(Collected data)
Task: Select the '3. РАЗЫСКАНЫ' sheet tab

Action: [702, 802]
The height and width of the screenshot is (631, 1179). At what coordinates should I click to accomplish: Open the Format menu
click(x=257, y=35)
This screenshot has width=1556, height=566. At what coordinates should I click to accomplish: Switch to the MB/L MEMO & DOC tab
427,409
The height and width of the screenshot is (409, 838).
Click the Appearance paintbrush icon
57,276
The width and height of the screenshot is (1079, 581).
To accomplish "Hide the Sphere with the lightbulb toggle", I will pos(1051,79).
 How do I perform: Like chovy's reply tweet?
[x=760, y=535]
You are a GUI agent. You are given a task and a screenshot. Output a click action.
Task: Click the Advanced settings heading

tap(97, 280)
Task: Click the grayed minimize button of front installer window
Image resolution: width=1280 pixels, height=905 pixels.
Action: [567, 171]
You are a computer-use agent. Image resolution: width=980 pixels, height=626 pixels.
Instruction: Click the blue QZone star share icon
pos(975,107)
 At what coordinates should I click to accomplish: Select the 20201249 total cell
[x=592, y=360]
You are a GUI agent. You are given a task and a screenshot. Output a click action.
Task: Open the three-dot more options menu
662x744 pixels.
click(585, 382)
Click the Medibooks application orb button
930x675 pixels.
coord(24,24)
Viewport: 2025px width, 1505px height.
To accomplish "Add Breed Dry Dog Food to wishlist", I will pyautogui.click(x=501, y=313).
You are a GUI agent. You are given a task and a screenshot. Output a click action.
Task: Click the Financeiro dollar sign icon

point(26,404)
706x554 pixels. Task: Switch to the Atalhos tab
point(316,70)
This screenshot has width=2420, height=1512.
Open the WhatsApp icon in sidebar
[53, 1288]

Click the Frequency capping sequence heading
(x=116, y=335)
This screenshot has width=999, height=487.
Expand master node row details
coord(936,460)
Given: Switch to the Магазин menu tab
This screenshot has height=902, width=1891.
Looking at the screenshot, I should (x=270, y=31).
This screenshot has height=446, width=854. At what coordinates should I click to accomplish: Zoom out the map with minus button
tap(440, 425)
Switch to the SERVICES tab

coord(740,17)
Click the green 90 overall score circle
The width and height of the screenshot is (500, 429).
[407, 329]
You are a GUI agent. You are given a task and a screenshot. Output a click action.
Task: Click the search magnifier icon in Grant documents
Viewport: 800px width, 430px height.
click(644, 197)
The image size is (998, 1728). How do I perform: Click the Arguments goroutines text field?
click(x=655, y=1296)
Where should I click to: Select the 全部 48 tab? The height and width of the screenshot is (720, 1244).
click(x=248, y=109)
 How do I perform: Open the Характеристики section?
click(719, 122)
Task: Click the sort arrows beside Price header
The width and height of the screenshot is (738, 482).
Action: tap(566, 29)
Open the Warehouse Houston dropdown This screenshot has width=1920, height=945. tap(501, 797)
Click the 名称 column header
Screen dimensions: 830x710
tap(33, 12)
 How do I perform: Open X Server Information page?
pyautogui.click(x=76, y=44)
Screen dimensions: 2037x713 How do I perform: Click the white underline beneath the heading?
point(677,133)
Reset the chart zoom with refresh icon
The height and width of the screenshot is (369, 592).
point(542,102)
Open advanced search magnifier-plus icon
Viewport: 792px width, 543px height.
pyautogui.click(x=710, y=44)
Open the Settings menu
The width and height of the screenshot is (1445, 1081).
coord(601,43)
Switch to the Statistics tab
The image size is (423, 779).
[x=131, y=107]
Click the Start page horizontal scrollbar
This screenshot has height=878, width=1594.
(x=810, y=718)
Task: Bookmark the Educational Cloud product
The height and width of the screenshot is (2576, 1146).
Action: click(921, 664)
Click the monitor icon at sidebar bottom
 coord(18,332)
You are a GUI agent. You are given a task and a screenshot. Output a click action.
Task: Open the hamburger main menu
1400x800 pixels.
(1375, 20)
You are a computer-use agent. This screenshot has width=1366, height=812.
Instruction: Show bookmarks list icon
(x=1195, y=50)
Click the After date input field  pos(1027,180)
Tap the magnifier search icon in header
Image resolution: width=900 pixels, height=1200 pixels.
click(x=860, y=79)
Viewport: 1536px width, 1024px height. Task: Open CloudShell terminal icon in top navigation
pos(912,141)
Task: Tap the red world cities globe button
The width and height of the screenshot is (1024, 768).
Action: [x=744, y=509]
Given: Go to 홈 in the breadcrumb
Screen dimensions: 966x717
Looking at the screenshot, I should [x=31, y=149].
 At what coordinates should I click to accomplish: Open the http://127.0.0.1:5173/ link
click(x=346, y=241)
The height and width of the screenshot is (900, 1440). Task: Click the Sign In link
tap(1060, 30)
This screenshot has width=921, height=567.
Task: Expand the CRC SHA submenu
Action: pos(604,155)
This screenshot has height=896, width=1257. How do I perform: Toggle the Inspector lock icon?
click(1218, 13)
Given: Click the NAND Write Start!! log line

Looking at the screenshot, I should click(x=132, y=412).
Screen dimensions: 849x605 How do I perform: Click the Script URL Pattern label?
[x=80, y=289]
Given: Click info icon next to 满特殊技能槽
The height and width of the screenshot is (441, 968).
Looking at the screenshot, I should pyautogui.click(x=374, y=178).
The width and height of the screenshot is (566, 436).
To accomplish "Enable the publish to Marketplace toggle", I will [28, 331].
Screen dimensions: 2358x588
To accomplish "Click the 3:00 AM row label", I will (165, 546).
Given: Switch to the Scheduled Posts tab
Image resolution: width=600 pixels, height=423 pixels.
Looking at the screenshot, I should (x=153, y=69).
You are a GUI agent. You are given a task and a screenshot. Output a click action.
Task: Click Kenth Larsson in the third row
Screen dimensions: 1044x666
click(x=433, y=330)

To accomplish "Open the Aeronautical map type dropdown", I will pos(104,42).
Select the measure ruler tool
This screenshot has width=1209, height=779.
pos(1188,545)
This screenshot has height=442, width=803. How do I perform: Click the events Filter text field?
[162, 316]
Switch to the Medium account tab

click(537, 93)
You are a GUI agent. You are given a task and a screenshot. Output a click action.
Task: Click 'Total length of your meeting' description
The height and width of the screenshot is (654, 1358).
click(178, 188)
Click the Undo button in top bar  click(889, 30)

_What you are asked to do_: Please repeat the data in full so that nothing differs from the original.

_Result for this task_:
Task: Select the '3. РАЗЫСКАНЫ' sheet tab

Action: [702, 802]
The height and width of the screenshot is (631, 1179). At what coordinates should I click to accomplish: Open the Format menu
click(x=257, y=35)
This screenshot has width=1556, height=566. At what coordinates should I click to accomplish: Switch to the MB/L MEMO & DOC tab
427,409
The height and width of the screenshot is (409, 838).
Click the Appearance paintbrush icon
57,276
The width and height of the screenshot is (1079, 581).
To accomplish "Hide the Sphere with the lightbulb toggle", I will pos(1051,79).
 How do I perform: Like chovy's reply tweet?
[x=760, y=535]
You are a GUI agent. You are given a task and a screenshot. Output a click action.
Task: Click the Advanced settings heading

tap(97, 280)
Task: Click the grayed minimize button of front installer window
Image resolution: width=1280 pixels, height=905 pixels.
Action: [567, 171]
You are a computer-use agent. Image resolution: width=980 pixels, height=626 pixels.
Instruction: Click the blue QZone star share icon
pos(975,107)
 At what coordinates should I click to accomplish: Select the 20201249 total cell
[x=592, y=360]
You are a GUI agent. You are given a task and a screenshot. Output a click action.
Task: Open the three-dot more options menu
662x744 pixels.
click(585, 382)
Click the Medibooks application orb button
930x675 pixels.
coord(24,24)
Viewport: 2025px width, 1505px height.
To accomplish "Add Breed Dry Dog Food to wishlist", I will pyautogui.click(x=501, y=313).
You are a GUI agent. You are given a task and a screenshot. Output a click action.
Task: Click the Financeiro dollar sign icon

point(26,404)
706x554 pixels. Task: Switch to the Atalhos tab
point(316,70)
This screenshot has width=2420, height=1512.
Open the WhatsApp icon in sidebar
[53, 1288]

Click the Frequency capping sequence heading
(x=116, y=335)
This screenshot has width=999, height=487.
Expand master node row details
coord(936,460)
Given: Switch to the Магазин menu tab
This screenshot has height=902, width=1891.
Looking at the screenshot, I should (x=270, y=31).
This screenshot has height=446, width=854. At what coordinates should I click to accomplish: Zoom out the map with minus button
tap(440, 425)
Switch to the SERVICES tab

coord(740,17)
Click the green 90 overall score circle
The width and height of the screenshot is (500, 429).
[407, 329]
You are a GUI agent. You are given a task and a screenshot. Output a click action.
Task: Click the search magnifier icon in Grant documents
Viewport: 800px width, 430px height.
click(644, 197)
The image size is (998, 1728). How do I perform: Click the Arguments goroutines text field?
click(x=655, y=1296)
Where should I click to: Select the 全部 48 tab? The height and width of the screenshot is (720, 1244).
click(x=248, y=109)
 How do I perform: Open the Характеристики section?
click(719, 122)
Task: Click the sort arrows beside Price header
The width and height of the screenshot is (738, 482).
Action: tap(566, 29)
Open the Warehouse Houston dropdown This screenshot has width=1920, height=945. tap(501, 797)
Click the 名称 column header
Screen dimensions: 830x710
tap(33, 12)
 How do I perform: Open X Server Information page?
pyautogui.click(x=76, y=44)
Screen dimensions: 2037x713 How do I perform: Click the white underline beneath the heading?
point(677,133)
Reset the chart zoom with refresh icon
The height and width of the screenshot is (369, 592).
point(542,102)
Open advanced search magnifier-plus icon
Viewport: 792px width, 543px height.
pyautogui.click(x=710, y=44)
Open the Settings menu
The width and height of the screenshot is (1445, 1081).
coord(601,43)
Switch to the Statistics tab
The image size is (423, 779).
[x=131, y=107]
Click the Start page horizontal scrollbar
This screenshot has height=878, width=1594.
(x=810, y=718)
Task: Bookmark the Educational Cloud product
The height and width of the screenshot is (2576, 1146).
Action: click(921, 664)
Click the monitor icon at sidebar bottom
 coord(18,332)
You are a GUI agent. You are given a task and a screenshot. Output a click action.
Task: Open the hamburger main menu
1400x800 pixels.
(1375, 20)
You are a computer-use agent. This screenshot has width=1366, height=812.
Instruction: Show bookmarks list icon
(x=1195, y=50)
Click the After date input field  pos(1027,180)
Tap the magnifier search icon in header
Image resolution: width=900 pixels, height=1200 pixels.
click(x=860, y=79)
Viewport: 1536px width, 1024px height. Task: Open CloudShell terminal icon in top navigation
pos(912,141)
Task: Tap the red world cities globe button
The width and height of the screenshot is (1024, 768).
Action: [x=744, y=509]
Given: Go to 홈 in the breadcrumb
Screen dimensions: 966x717
Looking at the screenshot, I should [x=31, y=149].
 At what coordinates should I click to accomplish: Open the http://127.0.0.1:5173/ link
click(x=346, y=241)
The height and width of the screenshot is (900, 1440). Task: Click the Sign In link
tap(1060, 30)
This screenshot has width=921, height=567.
Task: Expand the CRC SHA submenu
Action: pos(604,155)
This screenshot has height=896, width=1257. How do I perform: Toggle the Inspector lock icon?
click(1218, 13)
Given: Click the NAND Write Start!! log line

Looking at the screenshot, I should click(x=132, y=412).
Screen dimensions: 849x605 How do I perform: Click the Script URL Pattern label?
[x=80, y=289]
Given: Click info icon next to 满特殊技能槽
The height and width of the screenshot is (441, 968).
Looking at the screenshot, I should pyautogui.click(x=374, y=178).
The width and height of the screenshot is (566, 436).
To accomplish "Enable the publish to Marketplace toggle", I will [28, 331].
Screen dimensions: 2358x588
To accomplish "Click the 3:00 AM row label", I will (165, 546).
Given: Switch to the Scheduled Posts tab
Image resolution: width=600 pixels, height=423 pixels.
Looking at the screenshot, I should (x=153, y=69).
You are a GUI agent. You are given a task and a screenshot. Output a click action.
Task: Click Kenth Larsson in the third row
Screen dimensions: 1044x666
click(x=433, y=330)

To accomplish "Open the Aeronautical map type dropdown", I will pos(104,42).
Select the measure ruler tool
This screenshot has width=1209, height=779.
pos(1188,545)
This screenshot has height=442, width=803. How do I perform: Click the events Filter text field?
[162, 316]
Switch to the Medium account tab

click(537, 93)
You are a GUI agent. You are given a task and a screenshot. Output a click action.
Task: Click 'Total length of your meeting' description
The height and width of the screenshot is (654, 1358).
click(178, 188)
Click the Undo button in top bar  click(889, 30)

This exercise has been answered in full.